Pictures aside, return all of the records exactly as they stand.

**Available data**
====================

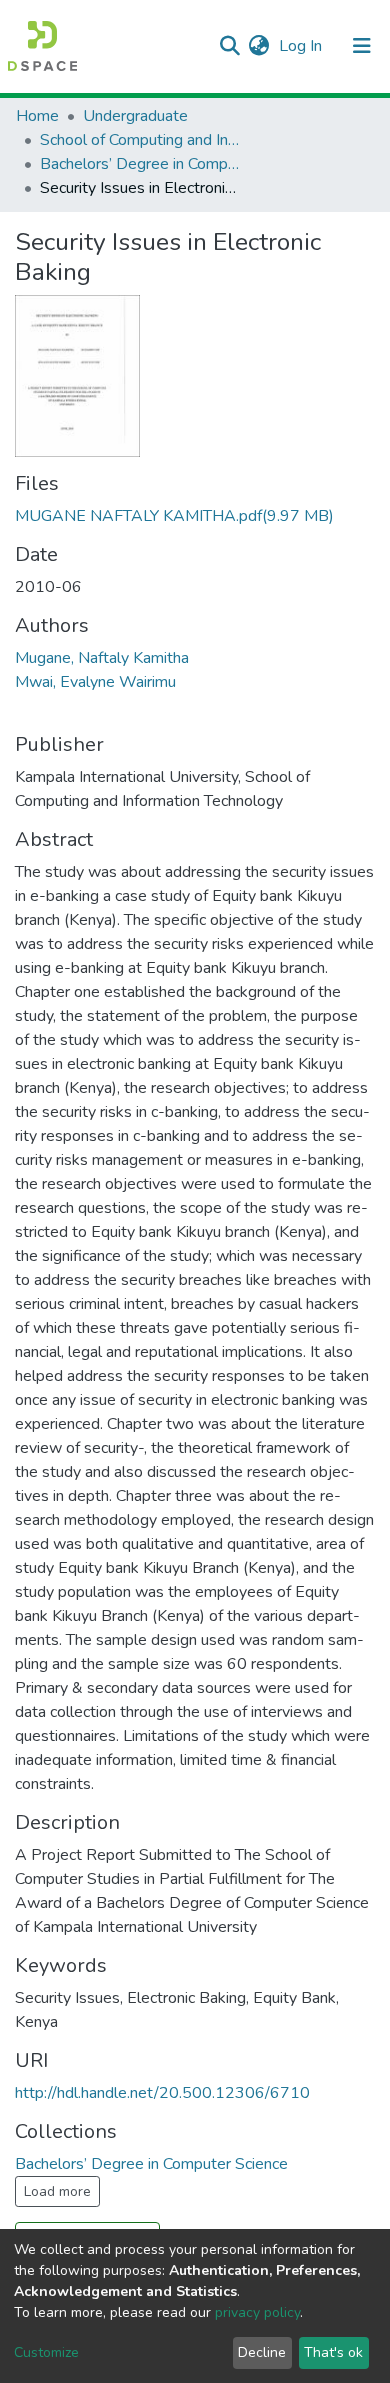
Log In (302, 46)
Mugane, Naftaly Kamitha (102, 658)
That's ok (333, 2352)
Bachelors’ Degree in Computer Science (140, 164)
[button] (258, 46)
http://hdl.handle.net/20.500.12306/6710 (162, 2093)
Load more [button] (57, 2191)
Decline (262, 2352)
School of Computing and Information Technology (140, 140)
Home (37, 116)
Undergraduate (135, 116)
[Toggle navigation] (362, 46)
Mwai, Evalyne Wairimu (95, 682)
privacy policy (257, 2312)
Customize (46, 2352)
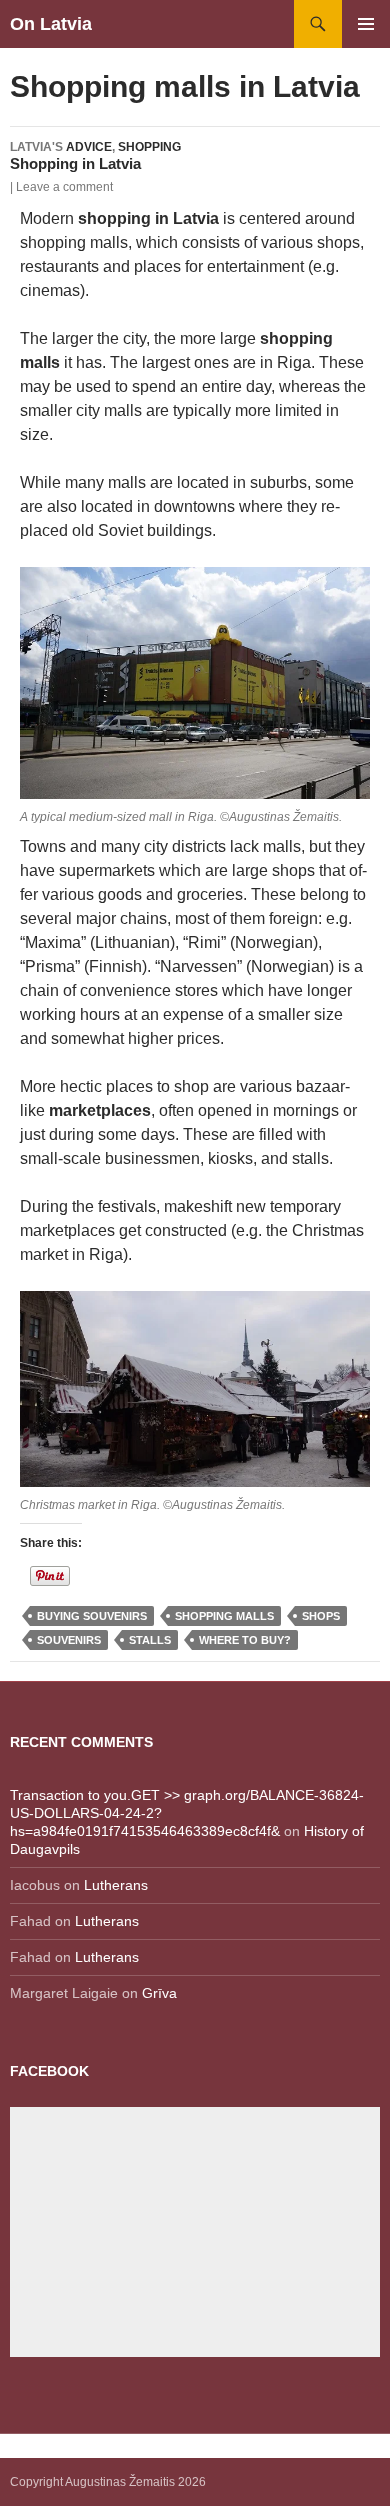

====================

**Expected output**
Log In (302, 46)
Mugane, Naftaly Kamitha (102, 658)
That's ok (333, 2352)
Bachelors’ Degree in Computer Science (140, 164)
[button] (258, 46)
http://hdl.handle.net/20.500.12306/6710 (162, 2093)
Load more [button] (57, 2191)
Decline (262, 2352)
School of Computing and Information Technology (140, 140)
Home (37, 116)
Undergraduate (135, 116)
[Toggle navigation] (362, 46)
Mwai, Evalyne Wairimu (95, 682)
privacy policy (257, 2312)
Customize (46, 2352)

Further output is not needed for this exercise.